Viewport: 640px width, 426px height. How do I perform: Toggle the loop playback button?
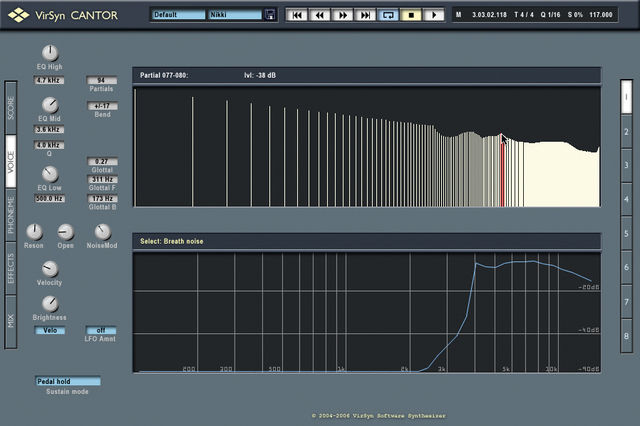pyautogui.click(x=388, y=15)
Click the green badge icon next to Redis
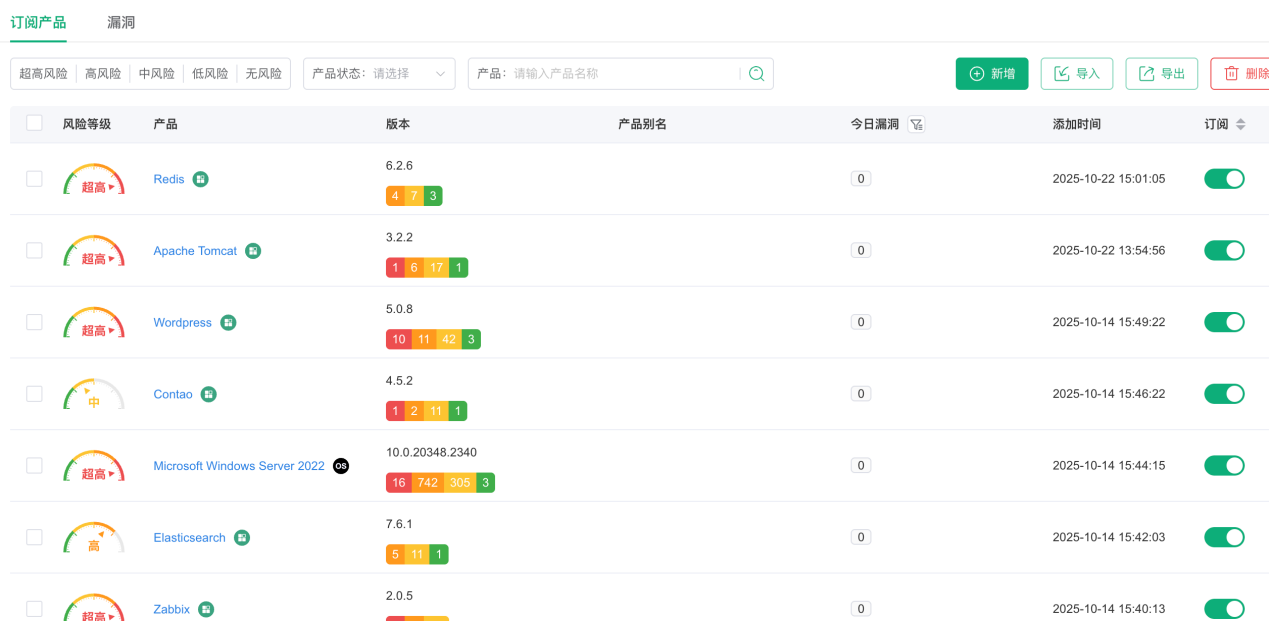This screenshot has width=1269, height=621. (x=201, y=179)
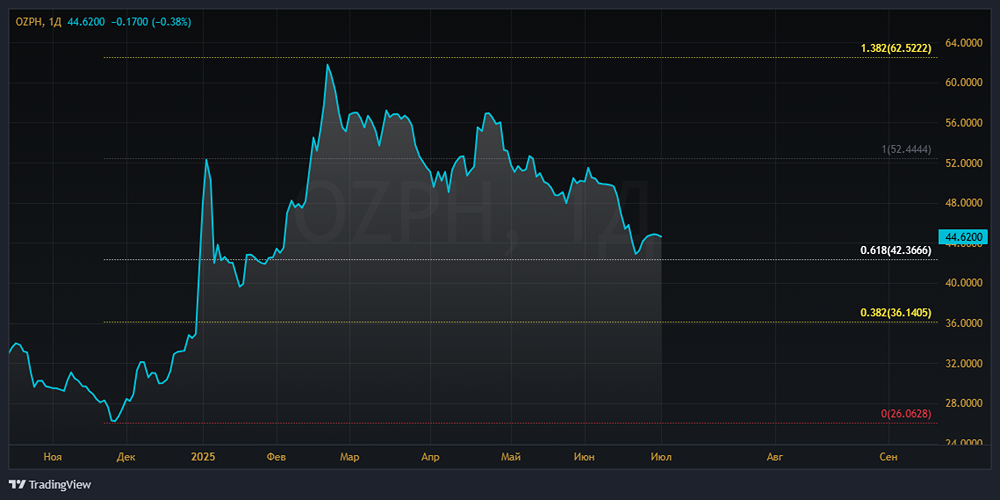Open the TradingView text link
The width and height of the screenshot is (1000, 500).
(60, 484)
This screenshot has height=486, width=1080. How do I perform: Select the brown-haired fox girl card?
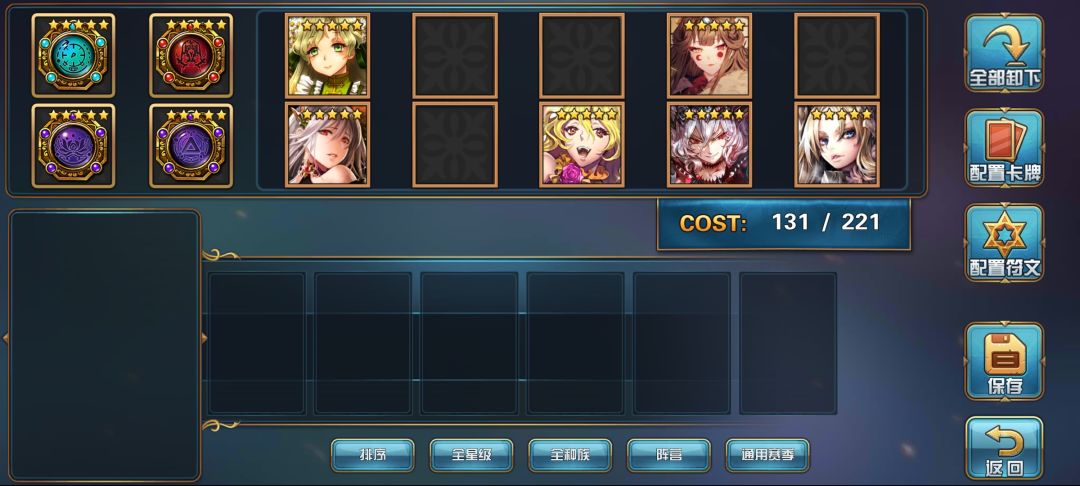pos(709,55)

**TASK ITEM**
Once the pictures are set aside, please reproduce the remaining material word for word.

**SOLUTION FOR THIS EXERCISE**
Viewport: 640px width, 426px height. How do I perform: Toggle the loop playback button?
pyautogui.click(x=388, y=15)
Click the green badge icon next to Redis
This screenshot has width=1269, height=621. (x=201, y=179)
Open the TradingView text link
The width and height of the screenshot is (1000, 500).
(60, 484)
This screenshot has height=486, width=1080. How do I perform: Select the brown-haired fox girl card?
pos(709,55)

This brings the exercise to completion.